___ EXTRACTED RECORDS

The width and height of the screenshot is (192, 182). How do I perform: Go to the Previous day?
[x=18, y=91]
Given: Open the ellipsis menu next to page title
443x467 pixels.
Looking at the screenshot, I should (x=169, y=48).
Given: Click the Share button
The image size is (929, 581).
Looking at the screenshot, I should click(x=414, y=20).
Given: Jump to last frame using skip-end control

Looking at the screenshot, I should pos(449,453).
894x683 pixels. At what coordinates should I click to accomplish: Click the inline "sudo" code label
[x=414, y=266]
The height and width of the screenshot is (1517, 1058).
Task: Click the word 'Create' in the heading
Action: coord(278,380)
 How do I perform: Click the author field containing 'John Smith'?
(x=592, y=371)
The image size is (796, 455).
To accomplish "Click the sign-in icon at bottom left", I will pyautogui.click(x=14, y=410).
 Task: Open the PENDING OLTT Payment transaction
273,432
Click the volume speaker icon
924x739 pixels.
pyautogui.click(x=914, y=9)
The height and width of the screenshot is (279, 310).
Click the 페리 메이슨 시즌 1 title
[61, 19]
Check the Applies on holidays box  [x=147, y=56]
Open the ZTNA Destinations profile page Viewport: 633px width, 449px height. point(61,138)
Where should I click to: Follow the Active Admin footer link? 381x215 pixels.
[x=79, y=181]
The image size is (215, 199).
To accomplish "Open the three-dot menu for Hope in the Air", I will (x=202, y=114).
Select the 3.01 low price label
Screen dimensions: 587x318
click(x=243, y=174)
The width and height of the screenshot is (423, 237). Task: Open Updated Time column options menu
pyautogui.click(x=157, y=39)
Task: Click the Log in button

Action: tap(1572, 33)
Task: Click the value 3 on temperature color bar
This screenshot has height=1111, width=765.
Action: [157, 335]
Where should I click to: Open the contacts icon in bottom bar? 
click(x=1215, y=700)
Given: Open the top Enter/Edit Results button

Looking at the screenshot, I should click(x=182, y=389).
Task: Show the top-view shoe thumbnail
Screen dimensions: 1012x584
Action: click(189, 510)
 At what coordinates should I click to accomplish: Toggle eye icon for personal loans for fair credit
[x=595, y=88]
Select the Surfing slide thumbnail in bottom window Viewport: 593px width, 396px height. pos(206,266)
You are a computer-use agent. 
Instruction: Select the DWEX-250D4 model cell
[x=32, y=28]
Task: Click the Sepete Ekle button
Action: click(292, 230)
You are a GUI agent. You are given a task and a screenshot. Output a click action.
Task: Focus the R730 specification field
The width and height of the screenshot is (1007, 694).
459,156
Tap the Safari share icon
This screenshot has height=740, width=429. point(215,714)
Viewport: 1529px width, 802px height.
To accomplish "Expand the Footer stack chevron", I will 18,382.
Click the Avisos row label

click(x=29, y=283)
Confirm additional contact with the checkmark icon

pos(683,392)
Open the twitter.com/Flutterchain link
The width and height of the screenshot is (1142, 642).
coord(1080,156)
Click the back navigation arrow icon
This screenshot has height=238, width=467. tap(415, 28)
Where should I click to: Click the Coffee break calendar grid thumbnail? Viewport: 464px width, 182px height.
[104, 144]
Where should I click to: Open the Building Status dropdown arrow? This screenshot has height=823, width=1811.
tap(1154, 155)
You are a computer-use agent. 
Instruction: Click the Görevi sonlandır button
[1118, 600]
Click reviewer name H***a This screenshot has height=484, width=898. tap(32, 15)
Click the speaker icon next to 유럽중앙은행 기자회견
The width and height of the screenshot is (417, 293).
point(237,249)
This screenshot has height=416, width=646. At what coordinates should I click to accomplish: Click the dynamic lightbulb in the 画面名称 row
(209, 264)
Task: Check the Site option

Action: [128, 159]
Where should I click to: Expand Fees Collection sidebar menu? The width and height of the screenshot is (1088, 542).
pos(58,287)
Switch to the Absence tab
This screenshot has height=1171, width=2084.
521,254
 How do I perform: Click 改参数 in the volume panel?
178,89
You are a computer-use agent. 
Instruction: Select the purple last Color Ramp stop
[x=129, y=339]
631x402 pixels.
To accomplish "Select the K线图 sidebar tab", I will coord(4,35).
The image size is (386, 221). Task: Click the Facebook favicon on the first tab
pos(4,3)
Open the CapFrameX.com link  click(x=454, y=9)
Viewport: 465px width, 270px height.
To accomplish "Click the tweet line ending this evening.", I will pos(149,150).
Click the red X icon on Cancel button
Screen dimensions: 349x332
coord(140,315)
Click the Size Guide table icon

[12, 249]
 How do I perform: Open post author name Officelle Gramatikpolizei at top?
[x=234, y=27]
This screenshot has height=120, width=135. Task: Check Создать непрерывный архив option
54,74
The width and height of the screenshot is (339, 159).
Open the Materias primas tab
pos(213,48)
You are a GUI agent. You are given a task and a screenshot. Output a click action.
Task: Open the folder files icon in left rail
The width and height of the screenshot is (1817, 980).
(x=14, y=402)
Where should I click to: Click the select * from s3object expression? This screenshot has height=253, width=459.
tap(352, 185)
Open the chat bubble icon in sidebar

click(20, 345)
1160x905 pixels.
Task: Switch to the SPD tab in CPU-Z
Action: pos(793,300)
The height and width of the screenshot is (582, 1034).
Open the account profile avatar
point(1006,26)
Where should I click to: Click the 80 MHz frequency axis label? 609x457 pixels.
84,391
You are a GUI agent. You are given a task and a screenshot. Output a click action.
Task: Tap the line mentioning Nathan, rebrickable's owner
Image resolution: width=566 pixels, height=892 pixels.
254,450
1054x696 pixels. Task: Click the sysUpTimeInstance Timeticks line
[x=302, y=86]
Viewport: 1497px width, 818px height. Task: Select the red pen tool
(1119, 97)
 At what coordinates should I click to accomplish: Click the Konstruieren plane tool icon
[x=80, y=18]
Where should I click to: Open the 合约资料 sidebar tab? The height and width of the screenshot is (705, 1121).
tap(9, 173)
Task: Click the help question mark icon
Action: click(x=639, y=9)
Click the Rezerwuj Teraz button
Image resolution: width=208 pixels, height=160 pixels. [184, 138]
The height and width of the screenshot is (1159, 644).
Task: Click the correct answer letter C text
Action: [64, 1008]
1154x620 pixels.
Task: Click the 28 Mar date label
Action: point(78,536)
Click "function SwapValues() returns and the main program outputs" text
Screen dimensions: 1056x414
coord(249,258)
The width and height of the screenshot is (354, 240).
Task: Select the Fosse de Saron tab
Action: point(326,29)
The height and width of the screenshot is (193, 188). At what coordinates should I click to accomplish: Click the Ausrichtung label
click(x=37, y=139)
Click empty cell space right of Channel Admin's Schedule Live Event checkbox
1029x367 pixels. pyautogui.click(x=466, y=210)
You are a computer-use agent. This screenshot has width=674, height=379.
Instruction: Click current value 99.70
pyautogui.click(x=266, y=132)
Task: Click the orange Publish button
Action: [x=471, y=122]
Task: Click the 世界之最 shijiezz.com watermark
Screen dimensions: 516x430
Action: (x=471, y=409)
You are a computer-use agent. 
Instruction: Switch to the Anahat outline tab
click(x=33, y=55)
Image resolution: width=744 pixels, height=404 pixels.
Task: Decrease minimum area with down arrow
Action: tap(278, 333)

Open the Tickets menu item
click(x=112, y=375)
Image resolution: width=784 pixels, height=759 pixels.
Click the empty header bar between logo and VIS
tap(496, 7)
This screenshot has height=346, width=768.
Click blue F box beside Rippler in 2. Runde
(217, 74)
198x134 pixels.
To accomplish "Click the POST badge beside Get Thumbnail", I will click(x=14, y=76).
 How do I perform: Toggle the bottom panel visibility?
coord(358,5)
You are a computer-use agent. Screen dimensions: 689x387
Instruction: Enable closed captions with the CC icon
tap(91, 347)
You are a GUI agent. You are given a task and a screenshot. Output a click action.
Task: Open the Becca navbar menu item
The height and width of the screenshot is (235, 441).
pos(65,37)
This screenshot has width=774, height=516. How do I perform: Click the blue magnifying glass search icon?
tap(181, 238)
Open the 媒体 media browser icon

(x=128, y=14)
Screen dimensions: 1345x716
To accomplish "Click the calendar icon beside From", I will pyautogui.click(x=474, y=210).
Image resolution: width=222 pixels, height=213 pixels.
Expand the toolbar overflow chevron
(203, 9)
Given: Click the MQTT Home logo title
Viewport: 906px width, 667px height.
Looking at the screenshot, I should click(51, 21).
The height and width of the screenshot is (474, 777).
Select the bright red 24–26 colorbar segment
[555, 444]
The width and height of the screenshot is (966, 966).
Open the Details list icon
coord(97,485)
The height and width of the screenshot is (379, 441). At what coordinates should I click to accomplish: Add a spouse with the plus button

______

**THE TASK**
Say how many lines in the records contain the word "left". Nothing but the number is required.

**EXERCISE RESULT**
2